La paciente Iglesia romana la sabe practicar. Cuando se firmaron los “arreglos”, en junio de 1929, entre el Gobierno mexicano y Roma, muchos cristeros se sintieron sacrificados; sintieron peor cuando el Estado dejó de cumplir con los arreglos. Entonces uno de los dos obispos dijo que los inconformes no conocían “la ciencia de ganar perdiendo”.
Eso ocurrió muchas veces en la historia. Por ejemplo, cuando Napoleón puso fin a la rudísima persecución religiosa emprendida por la Revolución Francesa, dictó su voluntad en forma de un concordato que puso, hasta 1905, la Iglesia bajo control del Estado; exigió la renuncia de los obispos que habían sobrevivido a la cárcel, deportación, guillotina. El Papa —hay que recordar que su predecesor acabó en una fosa común en Francia— les pidió ese sacrificio.
Semejante historia la están viviendo ahora los católicos chinos. Cuando los comunistas tomaron el poder en 1949, organizaron las cinco religiones reconocidas (budismo, taoísmo, islam, catolicismo, protestantismo) en asociaciones patrióticas, dejaron abiertos los templos, pero expulsaron, por ser extranjeros, a diez mil pastores y sacerdotes. En 1951, el gobierno ordenó a los católicos romper relaciones con Roma y creó la Iglesia Patriótica de China, la cual, hasta ayer, si bien podía gestionar los templos autorizados, tenía que desconocer la autoridad del Papa. De manera que, al lado de la Iglesia oficial, totalmente controlada por el Estado, nació una Iglesia de las catacumbas. Roma no reconocía, incluso excomulgaba, a los obispos nombrados por Beijing, nombraba y consagraba los obispos de la clandestinidad.

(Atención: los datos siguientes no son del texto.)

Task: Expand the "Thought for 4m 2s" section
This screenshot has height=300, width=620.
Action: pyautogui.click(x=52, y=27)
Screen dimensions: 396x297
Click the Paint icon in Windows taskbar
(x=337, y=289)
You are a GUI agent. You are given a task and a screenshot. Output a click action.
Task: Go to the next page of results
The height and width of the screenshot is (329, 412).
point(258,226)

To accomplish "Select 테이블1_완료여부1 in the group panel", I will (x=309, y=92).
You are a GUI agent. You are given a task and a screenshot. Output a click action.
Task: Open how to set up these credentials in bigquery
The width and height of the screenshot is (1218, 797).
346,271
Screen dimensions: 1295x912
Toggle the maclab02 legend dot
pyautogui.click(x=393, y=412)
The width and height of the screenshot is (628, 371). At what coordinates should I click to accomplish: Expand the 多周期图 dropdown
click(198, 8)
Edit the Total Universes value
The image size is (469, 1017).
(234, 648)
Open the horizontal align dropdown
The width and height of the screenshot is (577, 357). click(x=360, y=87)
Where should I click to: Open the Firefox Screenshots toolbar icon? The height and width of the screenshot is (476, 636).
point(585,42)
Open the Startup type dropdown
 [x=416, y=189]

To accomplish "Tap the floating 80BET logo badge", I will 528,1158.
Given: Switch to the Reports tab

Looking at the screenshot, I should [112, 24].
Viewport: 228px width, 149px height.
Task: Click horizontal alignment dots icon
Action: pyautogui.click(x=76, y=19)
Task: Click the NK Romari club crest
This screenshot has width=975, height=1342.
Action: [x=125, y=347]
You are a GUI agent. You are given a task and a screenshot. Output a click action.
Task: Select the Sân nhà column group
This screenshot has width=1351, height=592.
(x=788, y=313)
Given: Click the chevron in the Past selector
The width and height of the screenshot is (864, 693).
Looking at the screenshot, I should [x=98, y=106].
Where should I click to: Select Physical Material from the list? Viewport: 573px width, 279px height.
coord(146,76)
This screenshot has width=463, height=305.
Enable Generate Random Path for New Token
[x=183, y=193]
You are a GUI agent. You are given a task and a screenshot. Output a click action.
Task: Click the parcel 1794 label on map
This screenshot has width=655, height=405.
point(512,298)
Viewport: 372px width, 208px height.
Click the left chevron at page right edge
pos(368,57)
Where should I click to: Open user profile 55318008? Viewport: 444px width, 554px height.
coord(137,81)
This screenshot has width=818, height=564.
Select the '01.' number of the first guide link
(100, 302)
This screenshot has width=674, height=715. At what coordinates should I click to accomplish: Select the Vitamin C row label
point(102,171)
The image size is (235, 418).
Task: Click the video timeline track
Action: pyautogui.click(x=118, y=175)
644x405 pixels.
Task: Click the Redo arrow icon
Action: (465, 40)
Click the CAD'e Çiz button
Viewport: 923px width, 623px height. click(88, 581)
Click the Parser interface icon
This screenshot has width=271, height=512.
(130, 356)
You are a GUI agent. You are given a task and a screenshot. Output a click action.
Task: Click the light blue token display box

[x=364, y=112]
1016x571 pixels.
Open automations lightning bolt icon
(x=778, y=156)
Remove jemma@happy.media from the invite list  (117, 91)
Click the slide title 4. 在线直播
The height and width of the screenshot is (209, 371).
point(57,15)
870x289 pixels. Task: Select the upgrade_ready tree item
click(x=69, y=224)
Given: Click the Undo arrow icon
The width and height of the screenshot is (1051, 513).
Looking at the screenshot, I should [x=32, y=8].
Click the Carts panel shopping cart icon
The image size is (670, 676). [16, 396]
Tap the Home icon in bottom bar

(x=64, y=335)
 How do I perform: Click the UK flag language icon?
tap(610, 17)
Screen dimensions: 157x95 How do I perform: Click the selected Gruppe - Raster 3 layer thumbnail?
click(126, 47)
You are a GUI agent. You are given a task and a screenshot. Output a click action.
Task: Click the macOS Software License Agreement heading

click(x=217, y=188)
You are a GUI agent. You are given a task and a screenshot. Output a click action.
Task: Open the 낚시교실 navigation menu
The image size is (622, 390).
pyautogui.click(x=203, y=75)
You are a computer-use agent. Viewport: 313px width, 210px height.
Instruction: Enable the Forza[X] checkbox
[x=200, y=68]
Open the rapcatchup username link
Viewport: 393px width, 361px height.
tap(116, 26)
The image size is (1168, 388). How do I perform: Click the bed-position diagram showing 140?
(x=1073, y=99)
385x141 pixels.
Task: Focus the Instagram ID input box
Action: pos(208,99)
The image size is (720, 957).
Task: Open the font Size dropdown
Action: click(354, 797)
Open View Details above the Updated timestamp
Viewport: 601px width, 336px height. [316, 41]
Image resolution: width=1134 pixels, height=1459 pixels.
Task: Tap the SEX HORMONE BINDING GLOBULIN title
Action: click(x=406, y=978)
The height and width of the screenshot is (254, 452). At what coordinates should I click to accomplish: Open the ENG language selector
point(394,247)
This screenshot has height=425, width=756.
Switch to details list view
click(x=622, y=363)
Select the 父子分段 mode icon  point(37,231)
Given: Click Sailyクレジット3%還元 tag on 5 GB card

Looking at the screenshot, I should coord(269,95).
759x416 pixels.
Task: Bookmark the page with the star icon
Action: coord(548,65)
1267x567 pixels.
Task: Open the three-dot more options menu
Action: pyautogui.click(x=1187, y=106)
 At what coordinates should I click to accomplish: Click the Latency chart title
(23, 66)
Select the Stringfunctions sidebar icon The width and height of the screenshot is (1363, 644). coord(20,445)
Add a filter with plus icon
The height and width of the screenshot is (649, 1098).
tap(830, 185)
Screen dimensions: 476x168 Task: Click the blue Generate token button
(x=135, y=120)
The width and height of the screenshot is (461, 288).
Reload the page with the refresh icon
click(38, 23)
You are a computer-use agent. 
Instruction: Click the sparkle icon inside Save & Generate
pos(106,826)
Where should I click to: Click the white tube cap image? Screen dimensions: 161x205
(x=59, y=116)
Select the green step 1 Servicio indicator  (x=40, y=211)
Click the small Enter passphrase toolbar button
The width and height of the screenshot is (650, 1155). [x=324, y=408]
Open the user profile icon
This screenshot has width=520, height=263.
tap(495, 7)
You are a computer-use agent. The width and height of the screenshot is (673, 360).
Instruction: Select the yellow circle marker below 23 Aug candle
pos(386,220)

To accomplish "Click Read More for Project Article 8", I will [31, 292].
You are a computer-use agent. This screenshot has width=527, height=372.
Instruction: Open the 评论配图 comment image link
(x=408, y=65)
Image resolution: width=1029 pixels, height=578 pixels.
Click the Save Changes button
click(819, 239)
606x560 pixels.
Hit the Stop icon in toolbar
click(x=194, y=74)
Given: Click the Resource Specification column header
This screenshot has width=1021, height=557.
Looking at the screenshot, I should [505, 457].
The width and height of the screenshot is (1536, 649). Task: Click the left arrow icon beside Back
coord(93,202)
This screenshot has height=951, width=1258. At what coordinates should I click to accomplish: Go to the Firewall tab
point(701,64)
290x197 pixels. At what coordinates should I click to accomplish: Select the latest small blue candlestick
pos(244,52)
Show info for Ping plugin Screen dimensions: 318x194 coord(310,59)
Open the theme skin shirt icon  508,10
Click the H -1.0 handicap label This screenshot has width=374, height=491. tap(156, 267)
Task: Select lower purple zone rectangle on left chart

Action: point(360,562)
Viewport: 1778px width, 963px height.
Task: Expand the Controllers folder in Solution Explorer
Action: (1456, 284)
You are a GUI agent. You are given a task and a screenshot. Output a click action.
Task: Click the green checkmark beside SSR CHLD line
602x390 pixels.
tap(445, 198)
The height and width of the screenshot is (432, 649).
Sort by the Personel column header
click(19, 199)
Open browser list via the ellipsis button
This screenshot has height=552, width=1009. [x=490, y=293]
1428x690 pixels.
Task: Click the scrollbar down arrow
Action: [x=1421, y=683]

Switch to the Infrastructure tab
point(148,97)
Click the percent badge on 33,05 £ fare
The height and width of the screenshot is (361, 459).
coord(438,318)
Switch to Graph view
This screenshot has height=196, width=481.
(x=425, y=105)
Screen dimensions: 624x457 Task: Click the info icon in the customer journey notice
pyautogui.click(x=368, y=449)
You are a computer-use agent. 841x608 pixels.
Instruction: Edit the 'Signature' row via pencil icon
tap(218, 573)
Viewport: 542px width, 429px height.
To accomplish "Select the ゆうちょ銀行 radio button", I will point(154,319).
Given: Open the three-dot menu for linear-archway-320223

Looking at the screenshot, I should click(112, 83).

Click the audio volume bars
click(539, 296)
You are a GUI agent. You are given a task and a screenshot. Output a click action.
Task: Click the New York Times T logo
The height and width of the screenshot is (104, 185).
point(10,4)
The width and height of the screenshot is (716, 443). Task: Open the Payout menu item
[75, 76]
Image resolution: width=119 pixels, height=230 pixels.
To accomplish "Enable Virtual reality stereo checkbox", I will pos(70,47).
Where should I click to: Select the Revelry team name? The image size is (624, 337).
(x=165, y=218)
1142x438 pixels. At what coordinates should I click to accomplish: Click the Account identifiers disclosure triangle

Todos los cristianos —los protestantes eran y son más numerosos que los católicos: hoy se habla de catorce millones de católicos y de cuarenta a ochenta millones de protestantes— sufrieron una dura y sangrienta persecución en tiempos de Mao, especialmente durante la Revolución Cultural. Después, alternaron temporadas de tolerancia y de represión; la última ofensiva empezó en 2016, contra todas las religiones, muy duramente contra los Uigur musulmanes del Turkestán chino; duramente contra los católicos, que por reconocer un “soberano extranjero” no son “buenos chinos”, menos duramente contra los protestantes que no dependen de una organización internacional.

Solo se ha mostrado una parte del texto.